Researching her first novel (she has an earlier collection of stories, “Karma”) took Reddi to California’s Imperial Valley during the World War I era, a time when the farming region was home to a large population of South Asian immigrants, along with Mexican farmworkers and Anglo settlers. Reddi reached out to people, now elderly, who had grown up as the children of sharecroppers, often in families with blended Mexican and Punjabi heritage. “That’s the heart and soul of my book,” she said. “To find about this population that had existed before was very important to me. It was like going back in time and finding myself. I could feel that I could claim the country as my own.”

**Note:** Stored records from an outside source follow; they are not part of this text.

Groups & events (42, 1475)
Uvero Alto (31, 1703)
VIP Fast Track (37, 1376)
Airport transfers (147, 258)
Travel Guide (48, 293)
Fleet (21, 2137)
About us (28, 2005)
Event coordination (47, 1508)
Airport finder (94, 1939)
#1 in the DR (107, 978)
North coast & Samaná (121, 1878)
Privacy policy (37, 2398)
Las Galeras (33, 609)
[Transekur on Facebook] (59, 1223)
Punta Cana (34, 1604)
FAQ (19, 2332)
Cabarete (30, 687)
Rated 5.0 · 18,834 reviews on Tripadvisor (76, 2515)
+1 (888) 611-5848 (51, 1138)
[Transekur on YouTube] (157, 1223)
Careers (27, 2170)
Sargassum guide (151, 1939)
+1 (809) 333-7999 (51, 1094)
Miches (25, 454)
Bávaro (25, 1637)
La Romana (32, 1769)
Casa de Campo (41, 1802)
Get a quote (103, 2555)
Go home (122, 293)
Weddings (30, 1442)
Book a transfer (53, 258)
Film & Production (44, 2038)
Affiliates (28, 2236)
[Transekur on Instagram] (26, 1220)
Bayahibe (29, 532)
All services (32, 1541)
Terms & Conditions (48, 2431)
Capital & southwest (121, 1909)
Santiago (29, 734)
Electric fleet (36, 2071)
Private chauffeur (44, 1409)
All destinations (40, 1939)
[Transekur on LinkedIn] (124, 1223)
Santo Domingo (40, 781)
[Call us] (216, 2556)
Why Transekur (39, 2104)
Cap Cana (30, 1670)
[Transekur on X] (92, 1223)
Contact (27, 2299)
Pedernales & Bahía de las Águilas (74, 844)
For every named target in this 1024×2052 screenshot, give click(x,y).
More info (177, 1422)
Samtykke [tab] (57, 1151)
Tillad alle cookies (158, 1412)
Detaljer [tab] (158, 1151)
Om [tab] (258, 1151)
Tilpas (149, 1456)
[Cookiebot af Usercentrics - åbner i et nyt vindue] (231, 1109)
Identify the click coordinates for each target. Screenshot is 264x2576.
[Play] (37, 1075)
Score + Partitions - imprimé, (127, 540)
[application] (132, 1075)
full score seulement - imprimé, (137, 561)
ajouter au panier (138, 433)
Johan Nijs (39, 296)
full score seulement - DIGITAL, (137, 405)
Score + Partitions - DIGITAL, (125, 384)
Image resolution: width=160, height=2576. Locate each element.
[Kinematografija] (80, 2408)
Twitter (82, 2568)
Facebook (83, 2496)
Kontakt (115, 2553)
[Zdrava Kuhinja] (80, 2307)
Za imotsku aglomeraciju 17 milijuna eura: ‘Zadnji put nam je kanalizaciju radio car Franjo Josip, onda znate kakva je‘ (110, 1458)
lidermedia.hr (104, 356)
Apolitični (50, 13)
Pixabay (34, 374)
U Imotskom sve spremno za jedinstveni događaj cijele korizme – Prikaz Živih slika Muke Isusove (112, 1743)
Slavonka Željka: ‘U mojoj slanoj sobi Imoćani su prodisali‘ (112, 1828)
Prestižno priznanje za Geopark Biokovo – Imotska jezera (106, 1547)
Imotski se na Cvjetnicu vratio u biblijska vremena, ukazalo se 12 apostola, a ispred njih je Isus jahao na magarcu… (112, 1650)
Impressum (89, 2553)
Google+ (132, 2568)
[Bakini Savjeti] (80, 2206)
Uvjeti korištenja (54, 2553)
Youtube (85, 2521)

Despite being set a century ago, “Passage West” tells a story that feels startlingly relevant to some of today’s issues, including racism, the rights of immigrants, and debates about America’s future. “The 2016 elections,” Reddi added, “helped me shape the novel in a more focused way. It molded the novel in a way.”
Advertisement
Reddi’s daughter, who was a baby when she began working on the book, is now set to enter high school in the fall. “All through the writing of it, I felt like a part of me was writing it for her,” Reddi said.